The use of CDRs for poverty mapping in the context of evaluation is fairly limited. Although these data can be obtained at zero or low cost, CDRs are largely proprietary and can be accessed only through an agreement with mobile network operators. Furthermore, to ensure the representativeness of data, agreements are needed with multiple mobile network operators with coverage in the area of interest. Some countries, however, have made anonymized CDR data sets publicly available (for example, Senegal); in these instances, there may be greater opportunities for using CDRs for poverty mapping.
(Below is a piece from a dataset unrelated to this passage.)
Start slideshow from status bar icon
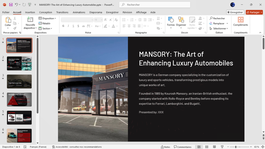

Some specific expertise is needed to derive poverty maps from CDRs, including experience in advanced data cleaning and manipulation and in geospatial analysis. No advanced computing resources are likely to be needed. All parts of the analysis can be completed with a combination of Excel, Python, or R (open source), and geospatial software such as QGIS (open source).

Examples

Example 1: Guatemala Poverty Map

The World Bank conducted a CDR analysis focused on five administrative departments in the southwest region of Guatemala, using mobile phone data to predict observed poverty rates and generate poverty maps. The study used encrypted CDR data for August 2013, aggregated at the municipality level. To test the validity of the CDR analysis, the findings were compared with World Bank poverty estimates based on Guatemala’s National Living Conditions Survey for 2006 and 2011 and the 2002 Population and Housing Census.

The findings from the study indicate that CDR-based research methods may replicate poverty estimates obtained from traditional forms of data collection at a fraction of the cost. Although the poverty estimates produced by CDR analysis did not perfectly match those generated by surveys and censuses, the results show that more comprehensive data could greatly enhance their predictive power. CDR analysis has especially promising applications in low-income countries where limited fiscal and budgetary resources complicate the task of survey data collection.

Example 2: Rwanda Poverty Map

Blumenstock, Cadamuro, and On (2015) constructed a poverty map of Rwanda using an anonymized database containing records of billions of interactions on Rwanda’s largest mobile phone network. These data were complemented with follow-up phone surveys of a geographically stratified random sample of 856 individual subscribers, which included questions regarding asset ownership, housing characteristics, and several other basic welfare indicators. Given the geographic information contained in the CDR data, the authors were able to map each data point to small divisions created using Voronoi polygons. The data were analyzed using a supervised-learning algorithm to generate wealth predictions at a very fine degree of spatial granularity. Out-of-sample predictions were generated for the characteristics of the remaining 1.5 million Rwandan mobile phone users who did not participate in the survey. By comparing the model’s results with other sources of data, the study showed that CDR data were predictive of individual-level asset-based wealth in Rwanda.

In 2018, Blumenstock expanded this analysis by applying a simplified version of the previous model to Afghanistan. The objective was to demonstrate the accuracy of a model that could be replicated and generalized to different countries. The study relied on several rounds of interviews with 1,234 Afghan citizens. As in the case of Rwanda, each respondent’s survey responses were matched to their corresponding CDRs. The simplified model was applied to both Rwanda and Afghanistan with results similar to those observed in the original model. The author further investigated whether a model trained with data from one country (in this case, Rwanda) could be used to predict the wealth of a different country (Afghanistan). However, the results were only slightly better than those that would be obtained by random guesses, indicating the need to retrain the model with country-specific data.

  1. Voronoi polygons partition a plane into regions proximate to items or objects within a defined set.